• [SOURCE EXTRACT]
** BEGIN **

The Cardboard Reliability Street Market: Swapping Hand‑Drawn Failure Maps Between Teams in One Afternoon

Most teams treat failures like household fires: scramble to put them out, clean up the mess, and move on as quickly as possible. The incident gets fixed, a retro is held, the doc is filed away in a wiki—and the real learning potential quietly evaporates.

There’s a better way.

Imagine turning every incident into a tangible learning artifact; something you can pick up, sketch on, argue over, and hand to another team. Imagine turning an ordinary afternoon into a buzzing “street market” of reliability experiences where teams trade those artifacts like vendors swapping trade secrets.

That’s the idea behind the Cardboard Reliability Street Market: a simple, low‑cost, high‑impact workshop where teams create and swap hand‑drawn failure maps in one afternoon.

Why Failure Deserves More Than a Quick Fix

Incidents are expensive—both in direct impact and in the attention they command. But they’re also uniquely rich sources of insight:

They reveal how systems actually behave under stress.
They expose real communication paths, not just formal org charts.

** END **

• [GIVEN MATERIAL]

** BEGIN **

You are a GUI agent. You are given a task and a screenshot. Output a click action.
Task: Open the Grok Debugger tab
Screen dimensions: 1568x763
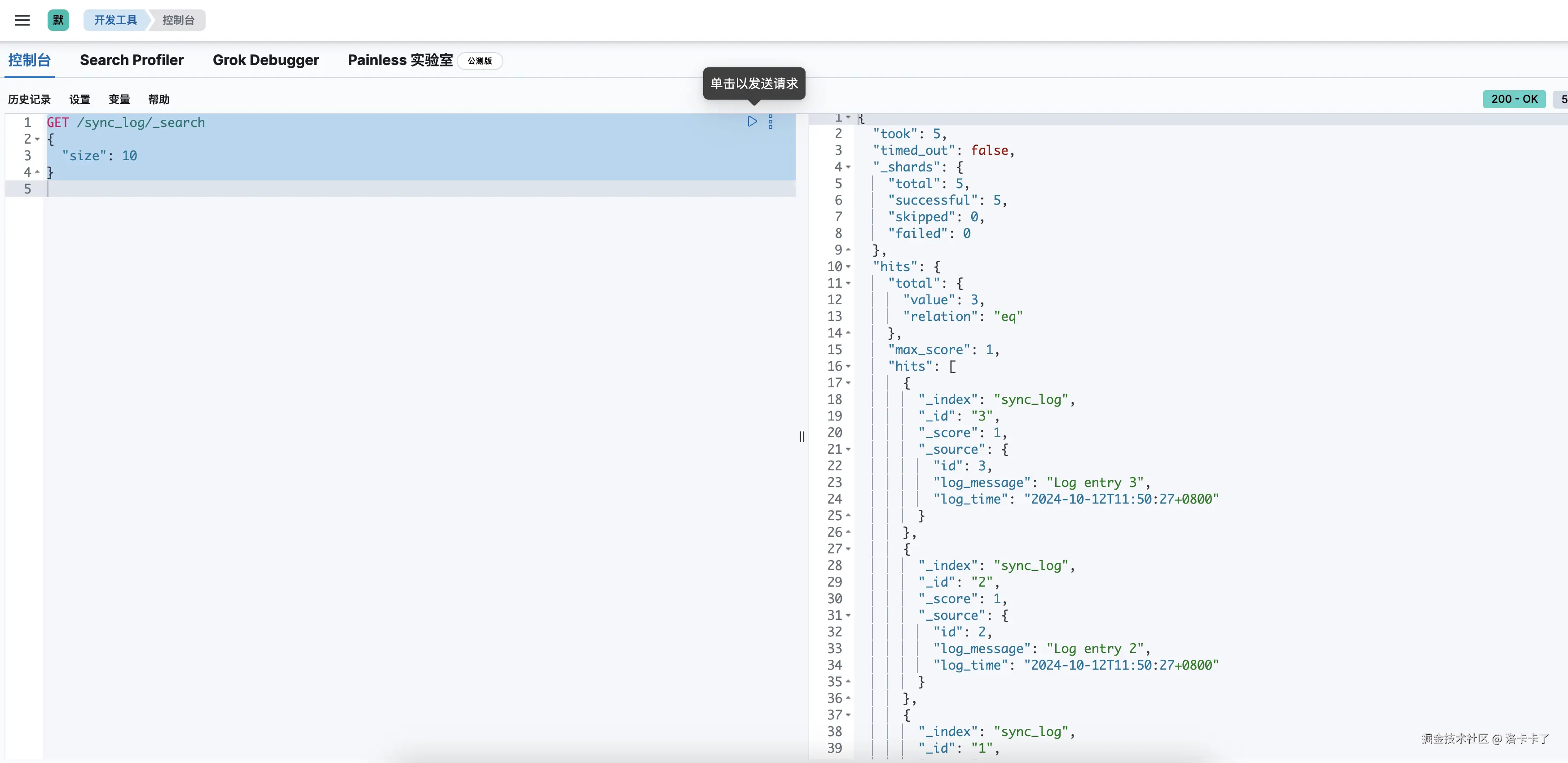pyautogui.click(x=265, y=60)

** END **

• [EXERCISE BRIEF] List each action that the Cardboard Reliability Street Market article says a person can do with a tangible learning artifact.

• [REPLY TO THE TASK]
- pick it up
- sketch on it
- argue over it
- hand it to another team